Christian Jacquenet (Orange Labs, France)

Christian Jacquenet graduated from the Ecole Nationale Supérieure de Physique de Marseille, a French school of Engineers. He joined Orange in 1989, and he is currently the Referent Expert of the “Networks of the Future” Orange Expert community. Until recently, he was the Director of the Strategic Program Office for advanced IP networking within Orange Labs. He is also the head of Orange’s IPv6 Program that aims at defining and driving the enforcement of the Group’s IPv6 strategy. He conducts development activities in the areas of Software-Defined Networking (SDN), IP networking, automated service delivery procedures, including service function chaining techniques. He authored and co-authored several Internet standards in the areas of dynamic routing protocols and resource allocation techniques, as well as numerous papers and books in the areas of IP multicast, traffic engineering and automated IP service delivery techniques. He also holds several patents in the areas of advanced home and IP networking techniques.

Challenges in Validating 5G

Abstract: As the technologies that will be used in the 5G system become better known, it is becoming evident that validation of the system and its components will fundamentally change from the past. Testing NFV, SDN and MEC has deep impacts on the methodology used, while the reality of having 1000x the amount of connections in the system as a result of IoT brings in fresh new challenges. The massive small cell densification brought in by mmWave spectrum usage, and new system concepts such as the new service based architecture and network slicing also impact the metrics to be sought and measured when validating the design. The QoS metrics to be measured for new services offered are mostly known, but will have fear stricter constraints. This presentation will detail the impacts on test methodologies and architectures for 5G system validation. It will outline test plans and the environments to be used for such validation, as well as point towards industry activities that help the users work towards the goal of full system and component testing for the new 5G world.

Pierre Lynch (Ixia Solutions Group, Keysight Technologies, USA)

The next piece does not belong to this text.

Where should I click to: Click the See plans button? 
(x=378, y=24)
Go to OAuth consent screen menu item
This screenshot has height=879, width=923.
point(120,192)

Pierre Lynch is a Lead technologist at Ixia. He has been working in the network testing industry since the beginning of his 20 year career. Pierre is working in the Product Management team, and is responsible for representing Ixia at industry forums and standards definition organizations (SDOs) relating to virtualization and mobility. He is the current Chair of the ETSI NFV ISG TST working group, and also participates in ETSI MEC, 3GPP, and various open source communities focused on NFV.
Pierre earned a Bachelor degree in Applied Computer Science from Université de Moncton, Canada, and a Bachelor degree in Electrical Engineering from the University of New Brunswick, Canada.